▶ **EXERCISE INSTRUCTIONS**
(a) In the article on Rolling Stone's retraction, what did the original story lead the University of Virginia to do?
(b) Write out the passage of the article on Rolling Stone's retraction from "The original article, which" up to and including "be the case.".
(c) Continue the article on Rolling Stone's retraction from its final sentence.

>> BEGIN EXTRACT TO READ

Rolling Stone magazine has retracted the reporting behind its controversial story, “A Rape on Campus,” published last month. In an editor’s note added to the top of the story online, Managing Editor Will Dana wrote that “there now appear to be discrepancies” in the primary source’s account and “we have come to the conclusion that our trust in her was misplaced.”
The original article, which caused the University of Virginia to suspend all fraternity activity on campus, came under fire once it was revealed that the author, Sabrina Rubin Erdely, had not spoken to the accused perpetrators of an alleged gang rape against a student identified as Jackie.
But while both Erdely and her editor on the story Sean Woods were confident that the assailants were real based on Jackie’s story, the magazine has now come out and said that may not be the case.
Read Dana’s full editor’s note below:
To Our Readers:
Last month, Rolling Stone published a story titled “A Rape on Campus” by Sabrina Rubin Erdely, which described a brutal gang rape of a woman named Jackie at a University of Virginia fraternity house; the university’s failure to respond to this alleged assault – and the school’s troubling history of indifference to many other instances of alleged sexual assaults. The story generated worldwide headlines and much soul-searching at UVA. University president Teresa Sullivan promised a full investigation and also to examine the way the school responds to sexual assault allegations.

>> END EXTRACT TO READ
>> BEGIN STORED DATA

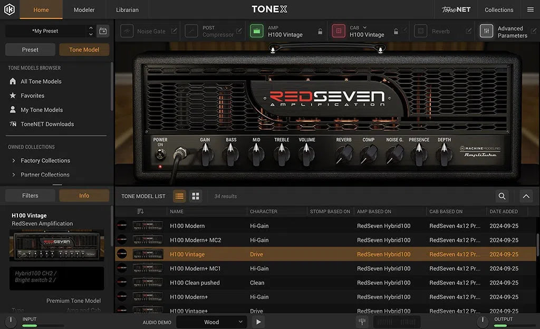Image resolution: width=540 pixels, height=329 pixels.
Task: Open the CAB selection dropdown chevron
Action: [x=364, y=27]
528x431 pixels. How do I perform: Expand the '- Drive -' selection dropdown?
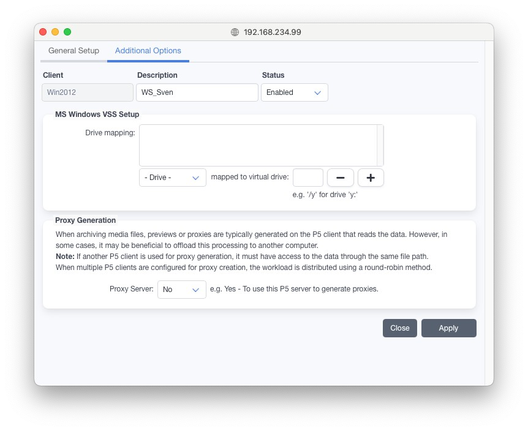(172, 178)
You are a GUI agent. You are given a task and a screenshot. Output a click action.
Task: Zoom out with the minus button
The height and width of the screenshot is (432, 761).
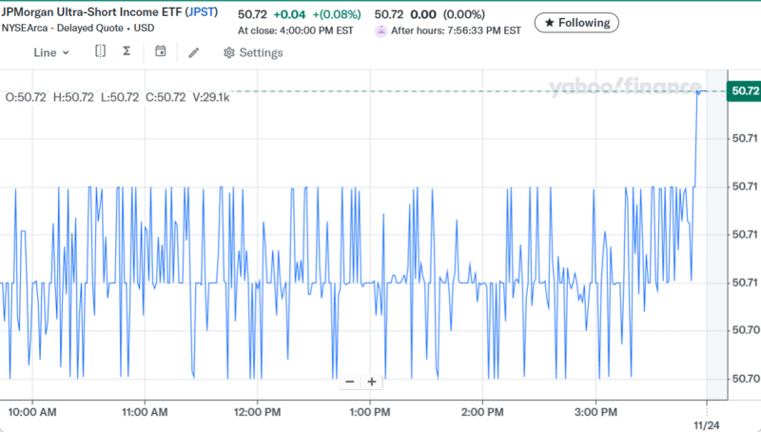click(x=350, y=382)
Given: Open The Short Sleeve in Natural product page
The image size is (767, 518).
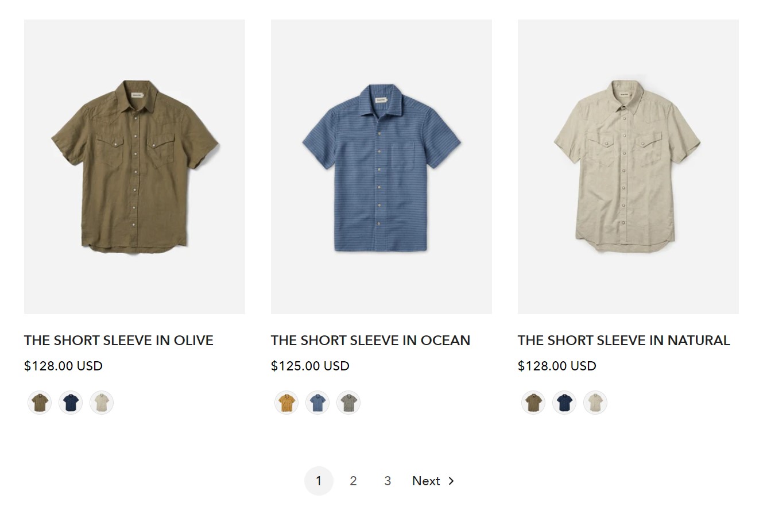Looking at the screenshot, I should 624,340.
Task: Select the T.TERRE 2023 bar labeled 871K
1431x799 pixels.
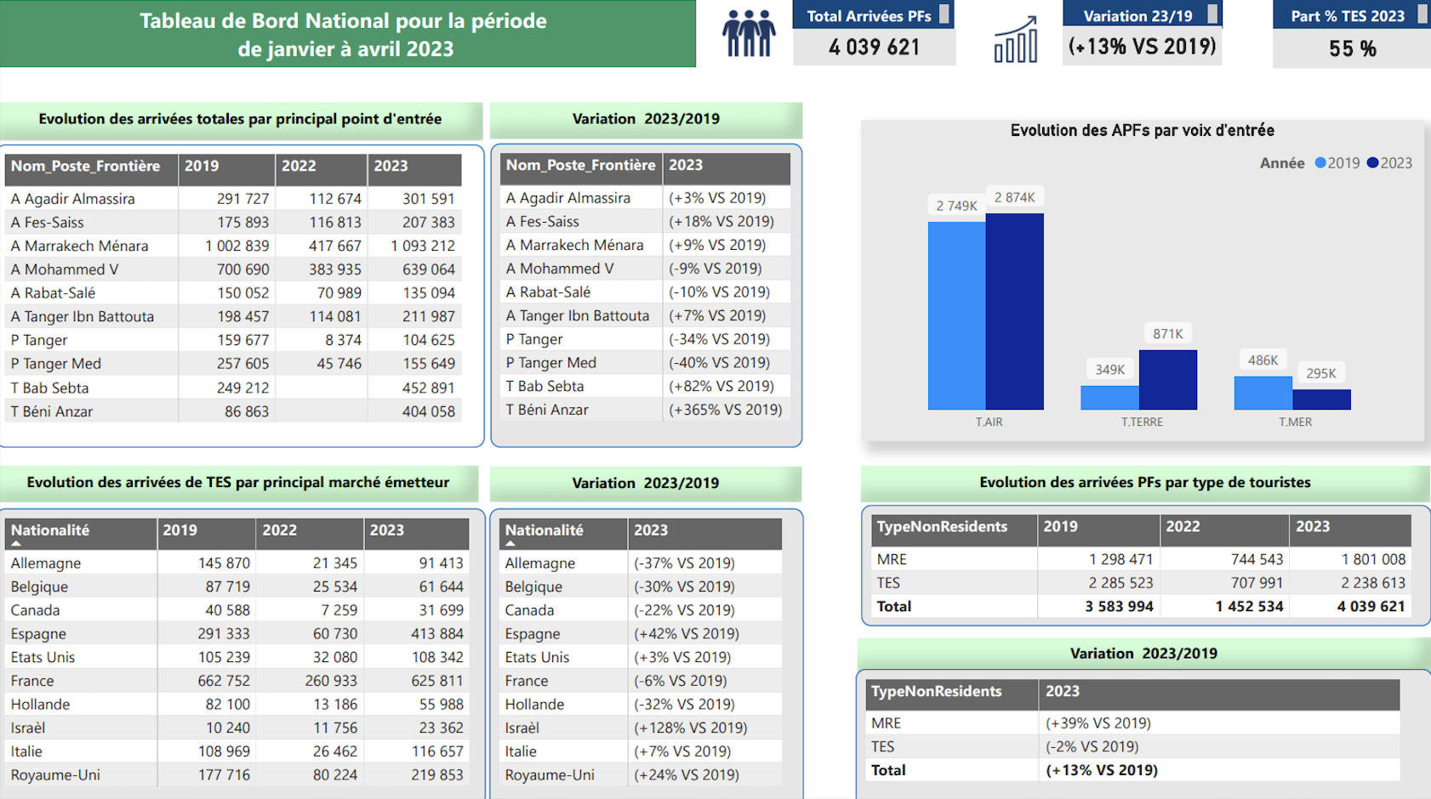Action: pos(1168,380)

>> END STORED DATA

▶ **ANSWERS FOR THIS EXERCISE**
(a) It led the university to suspend all fraternity activity on campus.

(b)
The original article, which caused the University of Virginia to suspend all fraternity activity on campus, came under fire once it was revealed that the author, Sabrina Rubin Erdely, had not spoken to the accused perpetrators of an alleged gang rape against a student identified as Jackie.
But while both Erdely and her editor on the story Sean Woods were confident that the assailants were real based on Jackie’s story, the magazine has now come out and said that may not be the case.

(c)
Because of the sensitive nature of Jackie’s story, we decided to honor her request not to contact the man she claimed orchestrated the attack on her nor any of the men she claimed participated in the attack for fear of retaliation against her. In the months Erdely spent reporting the story, Jackie neither said nor did anything that made Erdely, or Rolling Stone’s editors and fact-checkers, question Jackie’s credibility. Her friends and rape activists on campus strongly supported Jackie’s account. She had spoken of the assault in campus forums. We reached out to both the local branch and the national leadership of the fraternity where Jackie said she was attacked. They responded that they couldn’t confirm or deny her story but had concerns about the evidence.
In the face of new information, there now appear to be discrepancies in Jackie’s account, and we have come to the conclusion that our trust in her was misplaced. We were trying to be sensitive to the unfair shame and humiliation many women feel after a sexual assault and now regret the decision to not contact the alleged assaulters to get their account. We are taking this seriously and apologize to anyone who was affected by the story.
When confronted by The Washington Post about the possible discrepancies earlier this week, Erdely said that those questions miss the point her article was trying to make. “As I’ve already told you, the gang-rape scene that leads the story is the alarming account that Jackie — a person whom I found to be credible — told to me, told her friends, and importantly, what she told the UVA administration, which chose not to act on her allegations in any way — i.e., the overarching point of the article,” she wrote in an email to the paper. “THAT is the story: the culture that greeted her and so many other UVA women I interviewed, who came forward with allegations, only to be met with indifference.”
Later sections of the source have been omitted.